George Eliot was buried in the east section of Highgate Cemetery, somewhat celebrated as a decently-preserved patch of Victoriana, in Highgate, London. These photos and the ticket stub below are from my visit of September 8, 1996.


There is a statue of George Eliot in the center of Nuneaton, and a separate garden and obelisk in the same city. I offered some views on why it is worthwhile to seek out memorial statuary in the William Faulkner article. She is also commemorated by a stone in Westminster Abbey.

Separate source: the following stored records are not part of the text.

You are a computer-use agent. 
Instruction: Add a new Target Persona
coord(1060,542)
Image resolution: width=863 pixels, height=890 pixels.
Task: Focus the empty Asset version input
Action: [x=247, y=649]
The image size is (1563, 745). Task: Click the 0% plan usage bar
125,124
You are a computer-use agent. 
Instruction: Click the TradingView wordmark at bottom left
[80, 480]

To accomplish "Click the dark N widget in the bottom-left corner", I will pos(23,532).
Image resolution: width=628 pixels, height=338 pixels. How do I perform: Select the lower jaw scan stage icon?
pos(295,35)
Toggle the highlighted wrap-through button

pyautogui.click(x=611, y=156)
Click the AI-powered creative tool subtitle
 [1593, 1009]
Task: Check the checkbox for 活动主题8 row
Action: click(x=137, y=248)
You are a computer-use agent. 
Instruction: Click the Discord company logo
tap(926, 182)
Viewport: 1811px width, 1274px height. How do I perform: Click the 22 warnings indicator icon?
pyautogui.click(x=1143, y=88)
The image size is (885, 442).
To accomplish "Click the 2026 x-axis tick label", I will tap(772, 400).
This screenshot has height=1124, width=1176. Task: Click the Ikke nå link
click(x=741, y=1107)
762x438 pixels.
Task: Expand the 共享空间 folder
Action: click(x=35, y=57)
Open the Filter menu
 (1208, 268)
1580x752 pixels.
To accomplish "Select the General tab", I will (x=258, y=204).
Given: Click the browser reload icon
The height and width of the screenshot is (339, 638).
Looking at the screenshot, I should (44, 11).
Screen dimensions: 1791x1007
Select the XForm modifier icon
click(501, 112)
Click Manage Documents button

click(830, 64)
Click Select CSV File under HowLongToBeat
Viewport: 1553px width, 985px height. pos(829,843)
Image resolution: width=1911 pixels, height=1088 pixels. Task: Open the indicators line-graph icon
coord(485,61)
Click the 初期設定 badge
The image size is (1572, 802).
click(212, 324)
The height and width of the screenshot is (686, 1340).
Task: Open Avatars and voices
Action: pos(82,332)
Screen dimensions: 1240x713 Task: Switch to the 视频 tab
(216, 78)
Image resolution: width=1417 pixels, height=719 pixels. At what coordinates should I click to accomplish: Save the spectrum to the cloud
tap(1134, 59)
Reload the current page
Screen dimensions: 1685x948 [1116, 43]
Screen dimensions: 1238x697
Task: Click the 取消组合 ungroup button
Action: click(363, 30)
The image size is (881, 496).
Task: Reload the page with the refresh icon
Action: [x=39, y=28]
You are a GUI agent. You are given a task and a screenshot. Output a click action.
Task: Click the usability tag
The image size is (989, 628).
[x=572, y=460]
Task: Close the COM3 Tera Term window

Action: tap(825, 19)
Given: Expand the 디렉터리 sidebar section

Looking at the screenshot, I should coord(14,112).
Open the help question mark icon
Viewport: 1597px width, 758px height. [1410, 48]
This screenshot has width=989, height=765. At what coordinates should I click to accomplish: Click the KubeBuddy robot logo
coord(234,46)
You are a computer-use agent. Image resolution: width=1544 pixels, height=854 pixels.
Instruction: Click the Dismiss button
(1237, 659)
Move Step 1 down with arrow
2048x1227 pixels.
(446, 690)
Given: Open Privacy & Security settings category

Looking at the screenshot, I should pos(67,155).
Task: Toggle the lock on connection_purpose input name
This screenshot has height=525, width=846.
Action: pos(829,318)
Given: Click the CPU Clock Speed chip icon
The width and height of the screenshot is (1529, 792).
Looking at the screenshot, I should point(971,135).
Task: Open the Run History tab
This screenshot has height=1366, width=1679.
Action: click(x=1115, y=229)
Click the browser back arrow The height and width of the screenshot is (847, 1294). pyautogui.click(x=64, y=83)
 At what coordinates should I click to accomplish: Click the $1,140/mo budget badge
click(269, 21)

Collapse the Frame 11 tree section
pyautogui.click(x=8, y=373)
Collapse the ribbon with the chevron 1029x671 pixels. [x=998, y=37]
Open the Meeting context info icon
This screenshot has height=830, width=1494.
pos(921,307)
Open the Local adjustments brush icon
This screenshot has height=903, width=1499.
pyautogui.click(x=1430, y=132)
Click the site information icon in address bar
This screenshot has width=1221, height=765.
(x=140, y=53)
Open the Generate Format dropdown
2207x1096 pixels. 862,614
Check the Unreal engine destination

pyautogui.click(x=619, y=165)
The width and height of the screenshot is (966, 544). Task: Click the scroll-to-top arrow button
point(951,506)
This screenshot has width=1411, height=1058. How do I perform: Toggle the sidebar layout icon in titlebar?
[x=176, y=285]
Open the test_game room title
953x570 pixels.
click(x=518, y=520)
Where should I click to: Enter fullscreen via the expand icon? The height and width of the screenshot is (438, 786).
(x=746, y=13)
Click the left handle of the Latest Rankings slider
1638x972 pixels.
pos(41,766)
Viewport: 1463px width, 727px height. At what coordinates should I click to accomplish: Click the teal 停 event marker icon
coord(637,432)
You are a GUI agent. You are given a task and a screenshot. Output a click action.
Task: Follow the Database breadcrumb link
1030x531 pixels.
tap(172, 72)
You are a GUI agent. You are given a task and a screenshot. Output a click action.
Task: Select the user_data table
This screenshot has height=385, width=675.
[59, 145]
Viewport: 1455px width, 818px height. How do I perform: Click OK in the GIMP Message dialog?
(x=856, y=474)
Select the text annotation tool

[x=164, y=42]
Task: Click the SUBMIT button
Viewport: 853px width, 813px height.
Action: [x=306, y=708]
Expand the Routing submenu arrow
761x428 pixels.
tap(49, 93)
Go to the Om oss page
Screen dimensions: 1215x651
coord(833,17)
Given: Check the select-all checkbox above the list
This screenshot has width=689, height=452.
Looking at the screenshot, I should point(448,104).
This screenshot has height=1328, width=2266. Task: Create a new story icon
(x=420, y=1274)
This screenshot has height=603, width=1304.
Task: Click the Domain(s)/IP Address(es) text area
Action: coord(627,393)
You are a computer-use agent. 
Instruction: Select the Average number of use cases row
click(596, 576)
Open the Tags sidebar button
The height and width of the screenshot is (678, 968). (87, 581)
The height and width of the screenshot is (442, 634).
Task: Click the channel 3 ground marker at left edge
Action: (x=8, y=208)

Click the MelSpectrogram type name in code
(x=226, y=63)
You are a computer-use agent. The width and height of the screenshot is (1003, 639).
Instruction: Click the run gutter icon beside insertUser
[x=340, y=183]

The neighborhood of Highgate in 1996 at least still looked recognizably like what a person whose ideas of London are mainly derived from reading novels of the 1920s and 30s would expect it to look like. Brick walls, leafy squares closed in by cast iron fences, long vistas of Edwardian era housefronts, quiet. But it was a long time ago, and my memory may be deceiving me. Probably most people of intellect would have found numerous things about it that repulsed them, but sentiment obviously is too strong in me. Since nothing interesting ever happens to me wherever I go I find a great pleasure in feeling like I could be in the setting of one of the kinds of books I like, where something important at least happened in someone's imagination at one time. This is what life gets reduced to when you lack the capacity to be one of the people pushing it forward.


I don't have any idea what this film version of Mill on the Floss is. It does not appear to be the 1937 British effort whose cast included James Mason as Tom Tulliver. The various modern versions are probably better (I see one of them starred Emily Watson, whom I like, sometimes as maybe more than just a friend, as Maggie) than this, but there is a kind of literate irreverence in these older adaptations that is amusing in small doses.